Lessons for first-time managers: How to create innovations in your team
Published by Pavel Nakonechnyy on in Leadership and Soft Skills.Innovation is a cornerstone for modern Businesses as even the smallest performance gain can separate a profitable company from a bankrupt one. CEOs, experienced managers, and business gurus all talk about innovation. As a first-time manager, you play a vital role in the innovation process.
Apply these tips to help your team innovate:
- Promote cooperation and collaboration in the team. No innovation is created, documented, and integrated by a single person. Best ideas come when several people work together and combine their knowledge and skills to find a point for improvement. I wrote a guide on promoting cooperation.
- Optimize Business Processes together. Some may think the manager is solely responsible for the development and improvement of Business Processes. They are wrong. Indeed, Process Management doesn’t happen without a manager’s involvement. However, team members are to be included in the process too. After all, they are the people who’ll follow the steps of the Procedure.

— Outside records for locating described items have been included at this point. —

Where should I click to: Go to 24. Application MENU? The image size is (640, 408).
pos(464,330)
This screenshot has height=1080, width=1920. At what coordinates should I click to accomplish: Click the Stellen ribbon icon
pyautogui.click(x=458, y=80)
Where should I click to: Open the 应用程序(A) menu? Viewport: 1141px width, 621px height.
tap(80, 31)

- Facilitate cross-team bonds and communication. Often, innovative ideas come from unexpected places such as an accountant looking at the building plan. It’s a rare innovation that impacts a single team or department. Usually, productive change requires the involvement of dozens of teams supporting a single product or a service in the Organization.
- Collect feedback and adopt it. Innovation usually comes in a row of small observations and incremental changes. This process usually comes in 4 steps: Design, Build, Run, and Analyze. Bureaucracy stifles innovation. This cycle of optimizations and improvements can happen a thousand times in big projects.
- Stop thinking about innovation for a moment. There’s no point in improving the process no one uses because everyone is innovating process upgrades. Does no one have any ideas? Relax, work as usual, and check again in a week.
It’s impossible to forcefully create an innovation. Continuous development of innovations requires good Team Members, optimal Business Processes, and innovation-promoting Corporate Culture. All of which are, at least partially, controlled by the middle managers.